At first, he said, "ABC approached us and asked us if we wanted to do a game show, and they pitched this crazy, stupid
notion of Regis (Philbin) hosting a game show. And we were like, 'That will never fly.' So we pitched our version, which
was Kathie Lee (Gifford) hosting a game show, something to the effect of 'Guess How Many Sweatshops She's
Operating Now?' And they wouldn't go for that. So we said, 'Well, can we do a cartoon?'"
The result is an animated continuation of the adventures of Dante and Randal, the minimum wage workers of "Clerks,"
and their supporting cast of Garden State eccentrics. The absurdist, amazingly profane comedy made a fairly paltry
amount in theaters -- around $3 million in North America. But it had a huge afterlife on videotape and has become a
cult classic with the under-30 set.
That made the prospect of a cartoon spin-off enticing to ABC, a subsidiary of Disney; Disney also owns the boutique
mini-studio Miramax, which distributed "Clerks" and most of Smith's other movies.

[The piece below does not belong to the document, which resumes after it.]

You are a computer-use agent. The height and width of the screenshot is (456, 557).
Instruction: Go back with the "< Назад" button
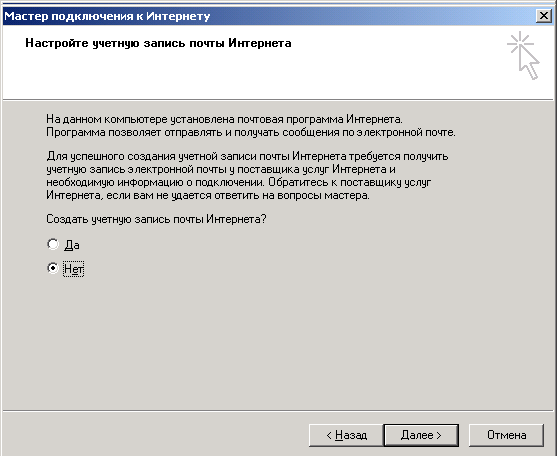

Smith and Mandel said the TV version of "Clerks" would necessarily cut down on the film's profanity, raunch and drug
references. But they said the animated format would compensate by allowing more room for flights of fancy.
Alec Baldwin will provide the voice of the town's resident evil millionaire (". . . a blatant homage to Mr. Burns on 'The
Simpsons,'" Smith conceded). Guest voices will include Gwyneth Paltrow, James Woods, Charles Barkley, Judge
Reinhold and, for some reason, Chris Rock as the voice of a cartoon Patrick Swayze.
"Rock won't imitate Swayze," Smith explained. "You're just gonna see a cartoon Patrick Swayze and the voice coming
out of it will be Chris Rock's."
There will be superhero fantasies, outlandish plots and parodies of halfhearted public service announcements, a la the
Saturday morning cartoons of the '70s and '80s. In one episode, Randal will slip in the convenience store and sue
Dante and the owners; the episode will conclude not with a trial verdict, but a self-contained variety program done in
the style of a Japanese anime cartoon.
Smith says if the show fails, he won't be stung. There's a "Clerks 2" movie in the works, and he and his co-creators will
be able to take solace in the fact that they reached a network audience, whatever its size.
"We've never done big box-office business with any movies," Smith said. "The first episode is guaranteed to have the
biggest audience of anything we've ever done."